From: Cheryl D. Wise <cdwise@wiserways.com>
Date: Mon, 6 Jun 2005 23:04:32 -0500
To: <w3c-wai-ig@w3.org>
Message-ID: <E1DfVKH-0006xD-Sm@bart.w3.org>

Considering how lazy I am which makes me disinclined to 'hack' with
stylesheets if CSS were all that difficult I wouldn't be using it. Yet, I
haven't created a website in the last 3 years that didn't use CSS.
Occasionally, I'll use table but for tabular data or calendars. Last time I
voluntarily used a table for layout on a site I was creating was I think
about two years ago.

Yes, as Tina and other have pointed out there are inconsistencies (and I
really wish Microsoft, the Mozilla folks, Apple and Opera would all agree on
what font size is 'medium' since font sizing is my biggest peeve) but they
are mostly a matter of either:

A) Browser support or rather the inconsistent or non-existent support of
certain elements. To keep on target the aforementioned font sizing issues
and bugs with 100% as the base size.

B) The fact that CSS is still in its relative infancy. I'm not sure if I
like everything in the proposals for CSS 3 anymore and I know there are
things in XHTML 2 that I don't like. Probably several things in WCAG 2 that
I won't be fond of either. But whether or not I agree with the standards as
they evolve is not really the point. The point is that there needs to be a
clear definition of consistent terms.

C) XHTML has or is in the process of replacing HTML. Just like C# (which is
a standard certified by the EMCA (? its later here I'm not totally sure if
that's the right standards body or not and I'm not going to look it up right
now) that is replacing the proprietary C++ language. 

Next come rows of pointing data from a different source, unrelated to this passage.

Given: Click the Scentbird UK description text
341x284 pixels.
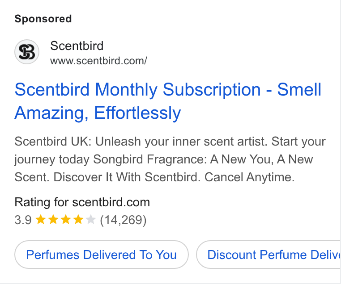Looking at the screenshot, I should pyautogui.click(x=170, y=159).

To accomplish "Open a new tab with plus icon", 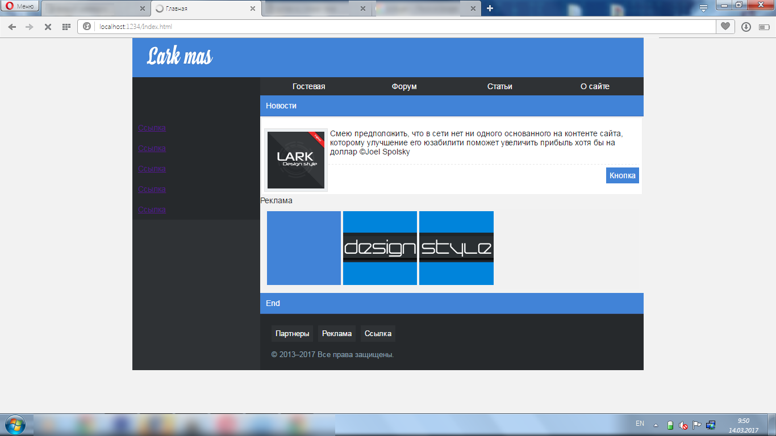I will click(490, 9).
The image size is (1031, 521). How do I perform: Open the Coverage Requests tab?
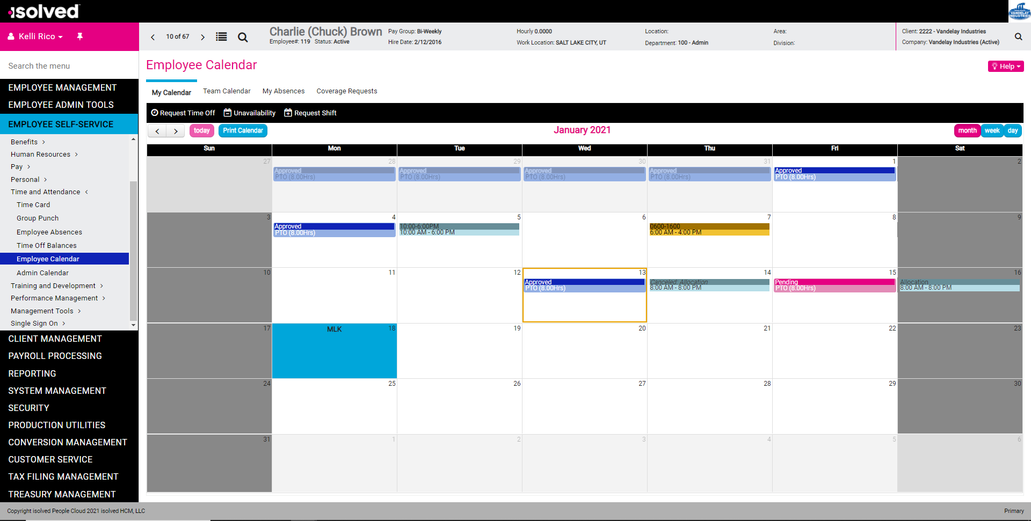coord(346,91)
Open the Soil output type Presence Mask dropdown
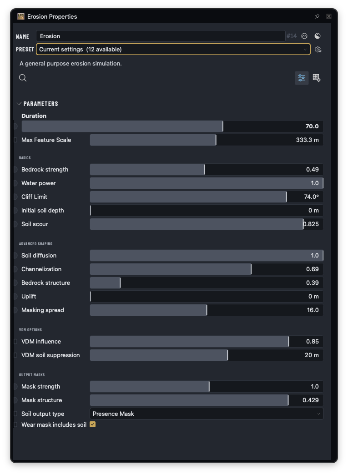348x475 pixels. [207, 414]
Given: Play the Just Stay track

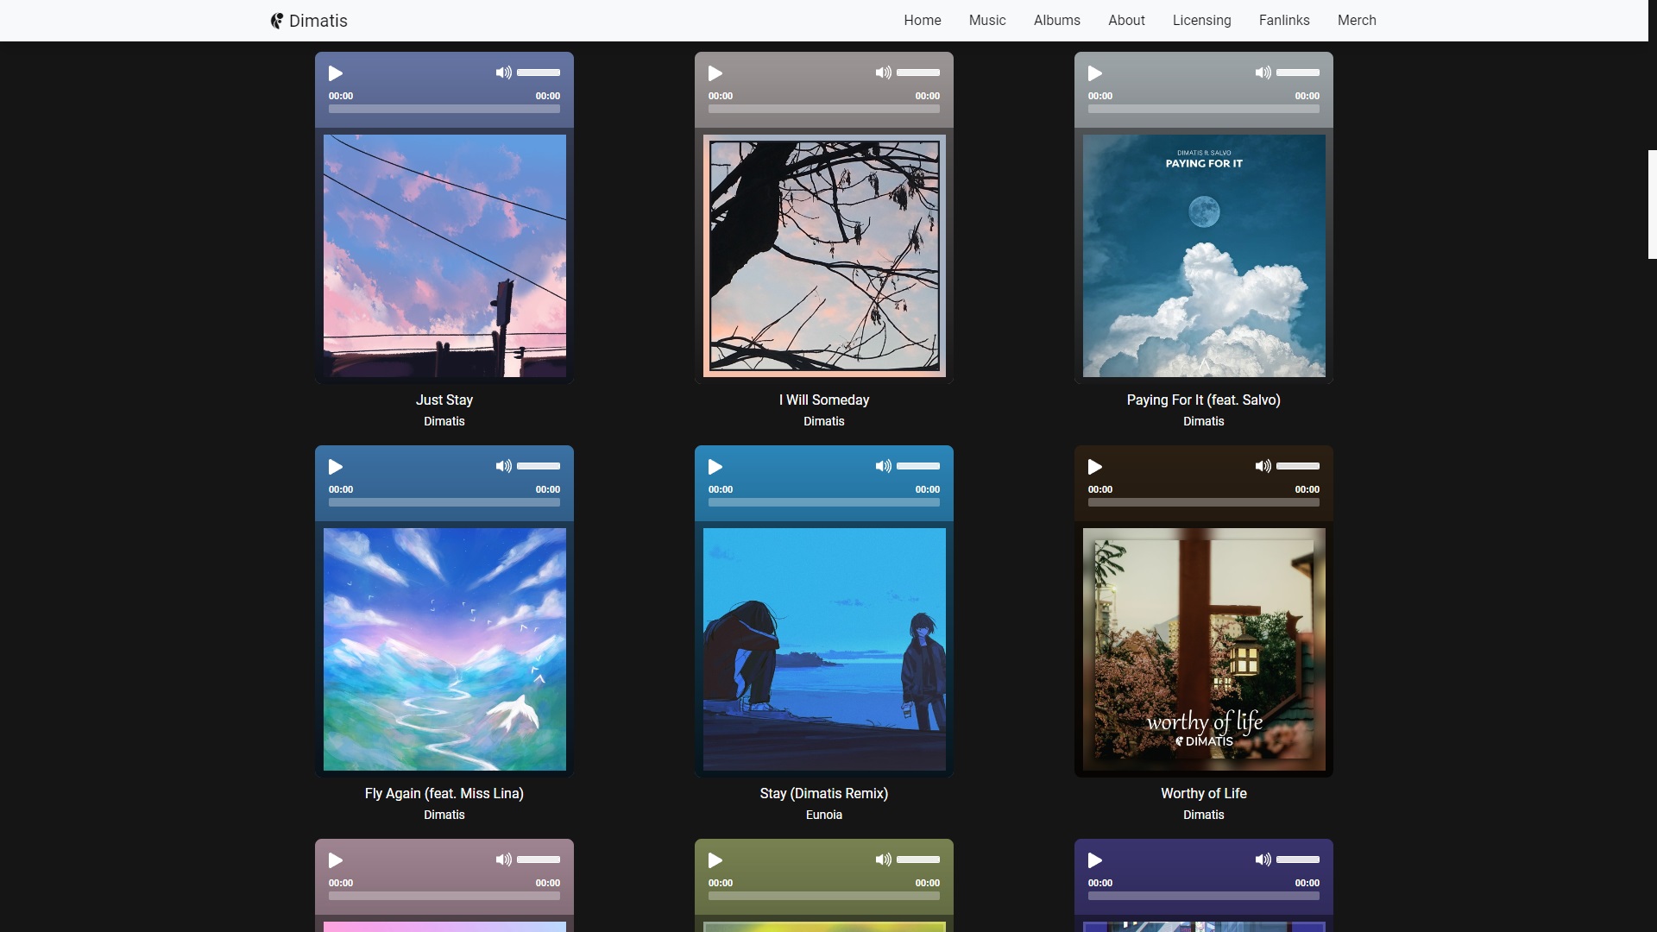Looking at the screenshot, I should [x=336, y=73].
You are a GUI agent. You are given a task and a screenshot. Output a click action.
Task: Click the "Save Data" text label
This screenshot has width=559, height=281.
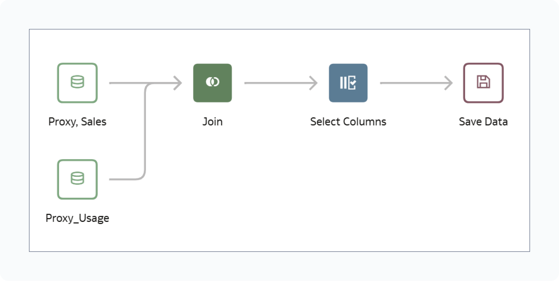(x=483, y=121)
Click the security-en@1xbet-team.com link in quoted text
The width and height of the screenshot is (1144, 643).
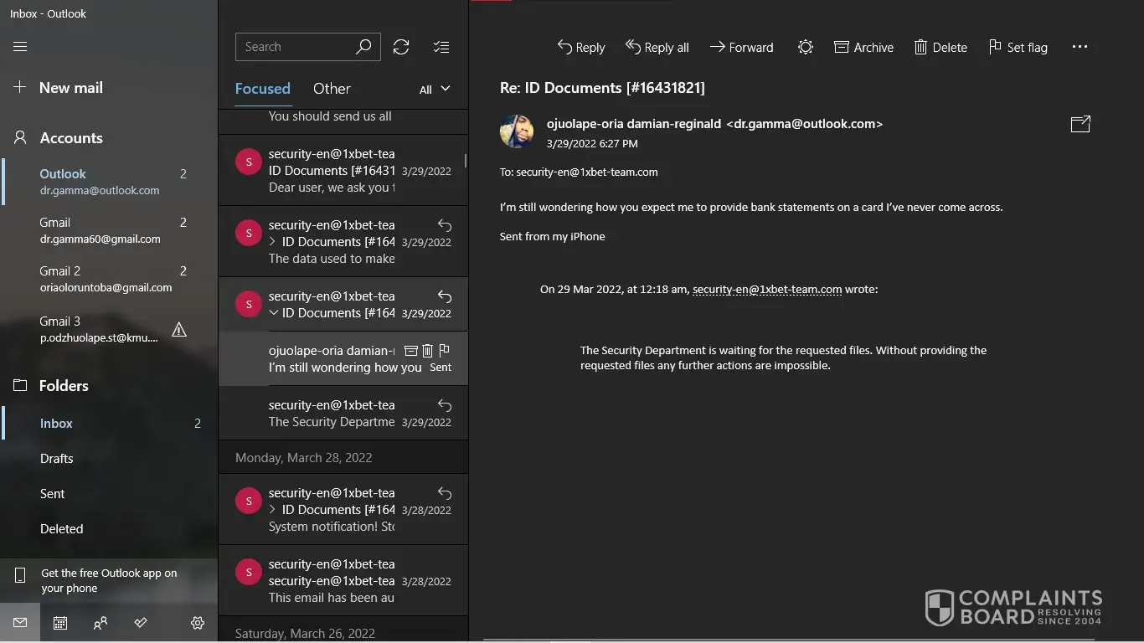pos(766,290)
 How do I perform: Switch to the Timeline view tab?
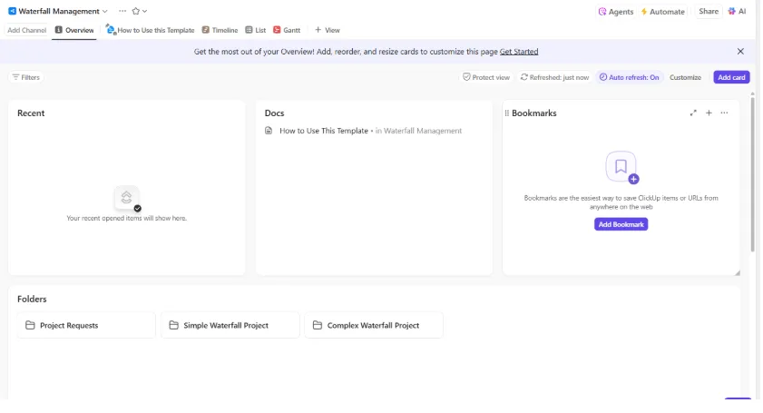(x=220, y=30)
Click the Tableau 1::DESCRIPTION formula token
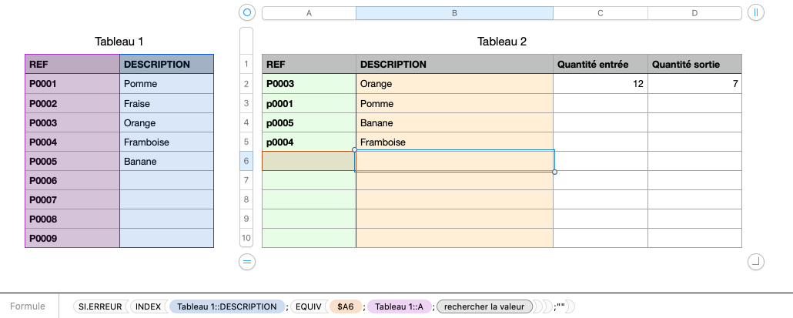 (226, 306)
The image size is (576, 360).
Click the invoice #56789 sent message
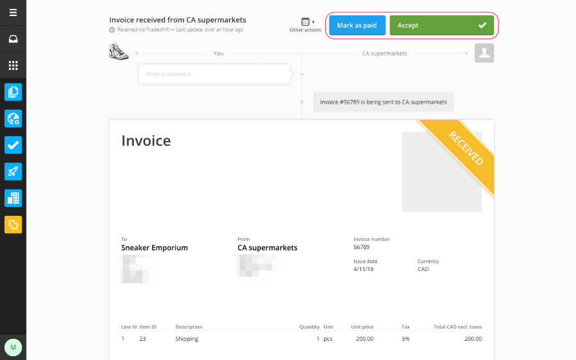(x=383, y=102)
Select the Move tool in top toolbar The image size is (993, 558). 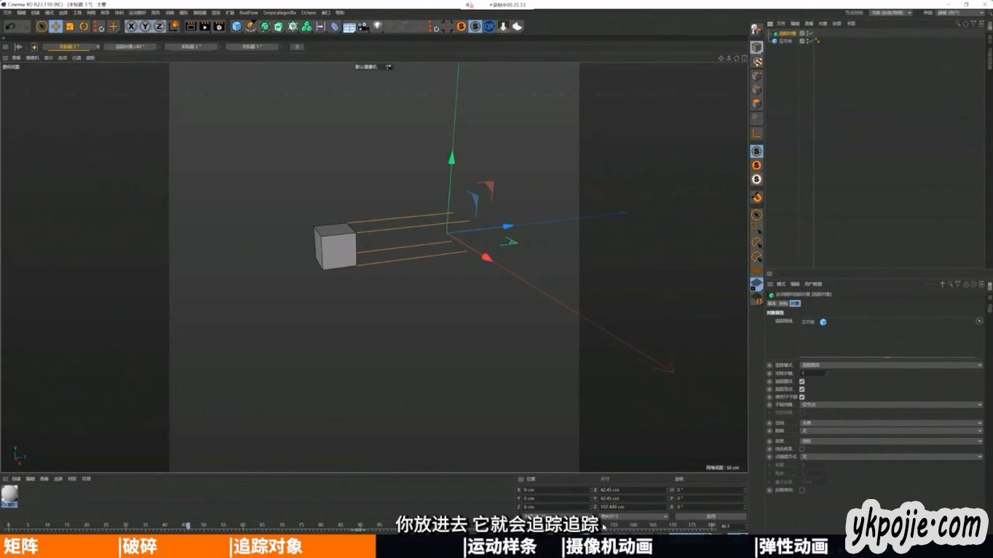point(55,26)
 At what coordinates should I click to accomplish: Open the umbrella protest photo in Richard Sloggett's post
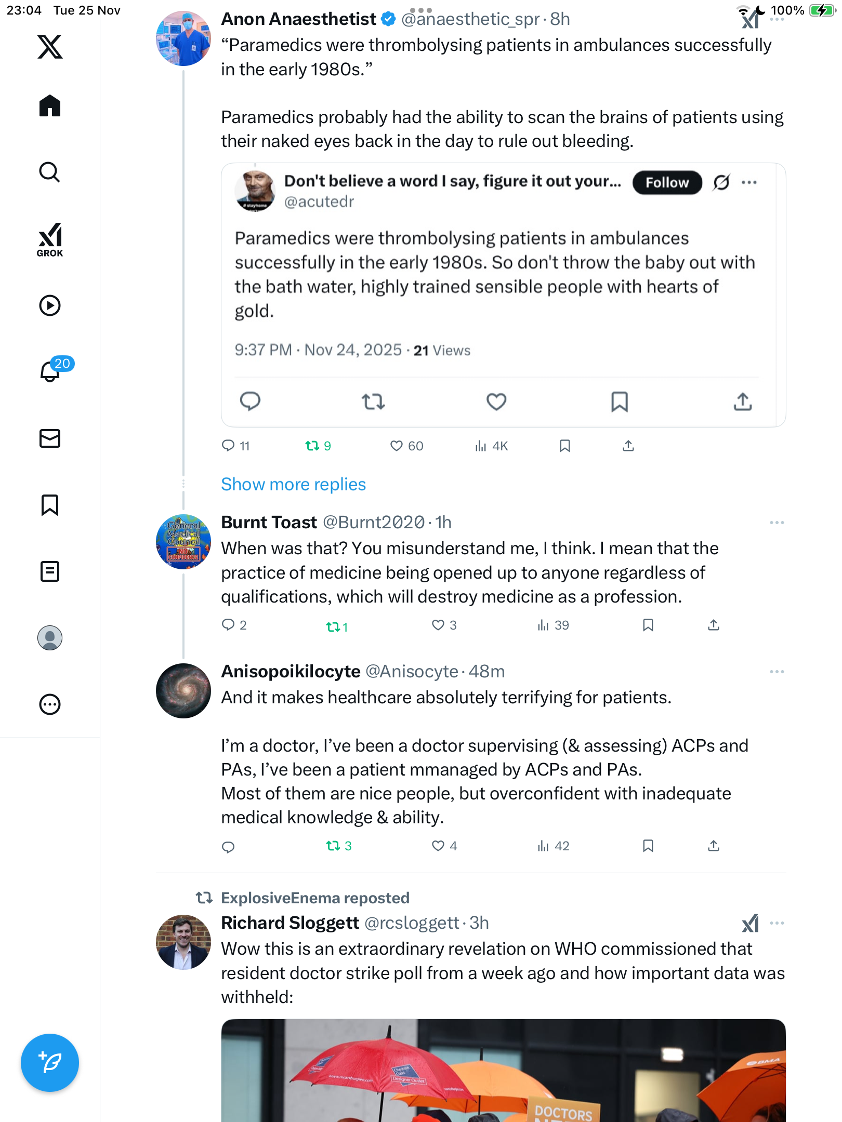tap(503, 1070)
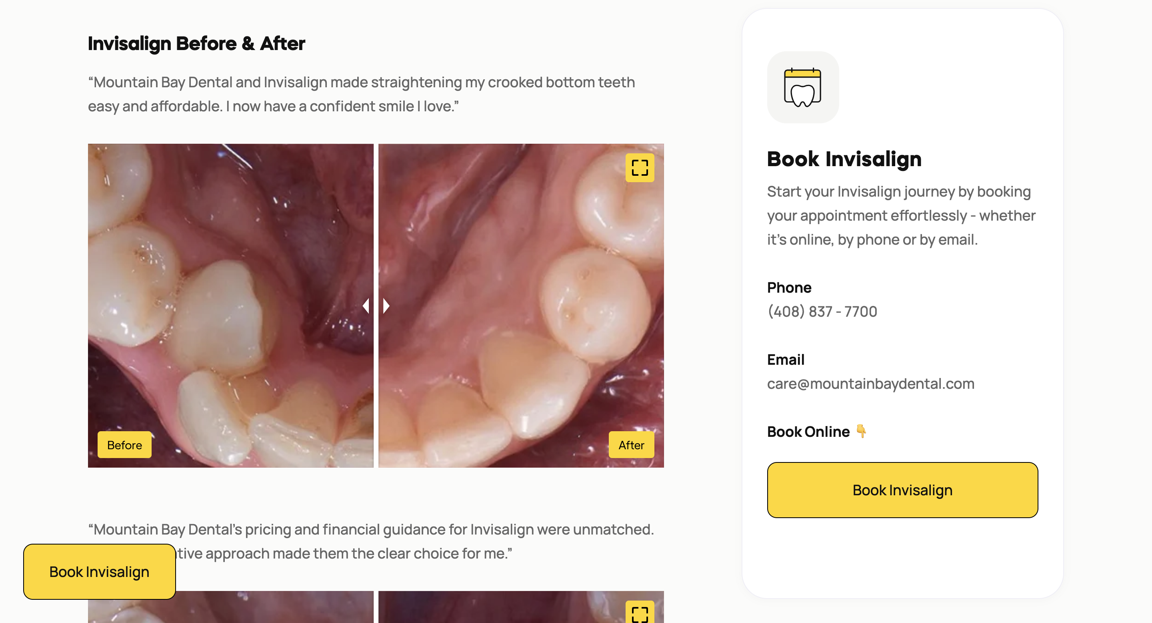This screenshot has height=623, width=1152.
Task: Open fullscreen view of first comparison image
Action: coord(640,168)
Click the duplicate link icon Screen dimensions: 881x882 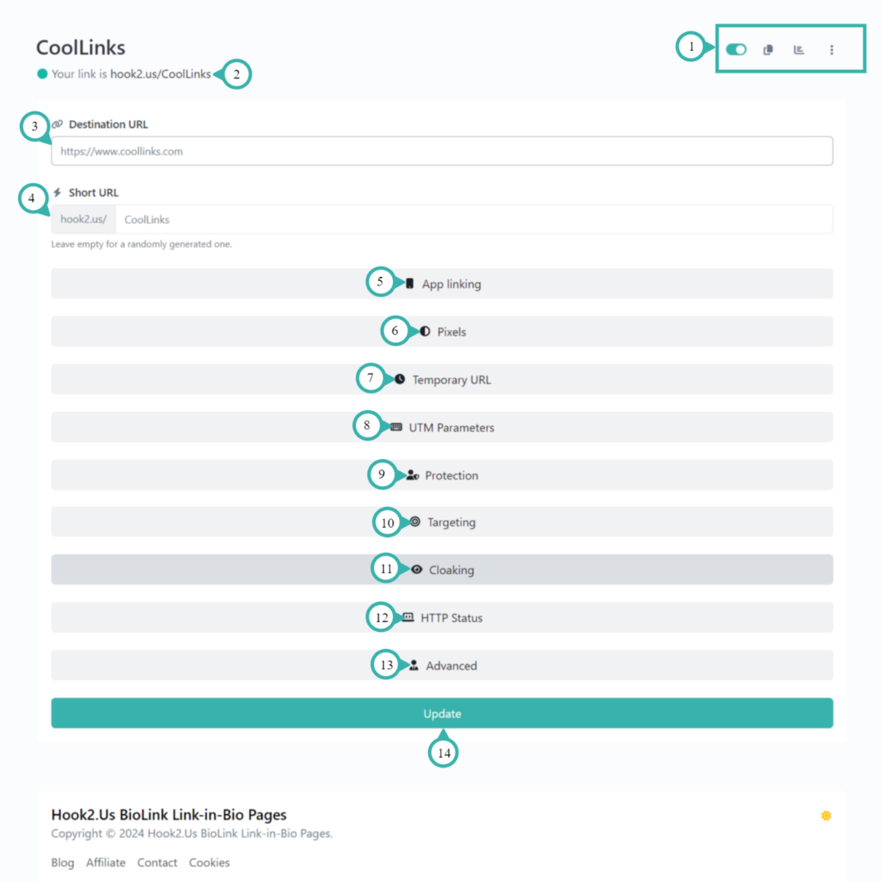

Code, standards, languages, all evolve. Personally I see nothing wrong with
a tree analogy for web pages. That's structure and I haven't seen anything
that looks like a reasonable replacement. If someone has an idea for another
method I'll be happy to look at it or listen to it. In the meantime I want
structure so that if a page is viewed without a stylesheet or whatever it
still makes sense. That is the purpose of mark-up. CSS is what makes it
pretty and visually appealing but when it comes down to it columns, and
other pretty display is not what is important. It comes down to content.
Without content everything else, is useless.

Cheryl D. Wise
Certified Professional Web Developer
Microsoft FrontPage MVP
http://starttoweb.com - Next Class Session Starts June 26, 2005
Office: 713-353-0139 

-----Original Message-----
From: Tina Holmboe quoted

    "CSS still is unusable for most of the web and requires
     such an act of contortion to get anywhere near a
     desireable result."

  which is easily disproven. Unless you by "desirable result" mean
  "looking exactly as in the Photoshop drawing, everywhere", then all
  you need to do is look at a real life example of a website which
  actually *use* CSS, and only CSS, for layout.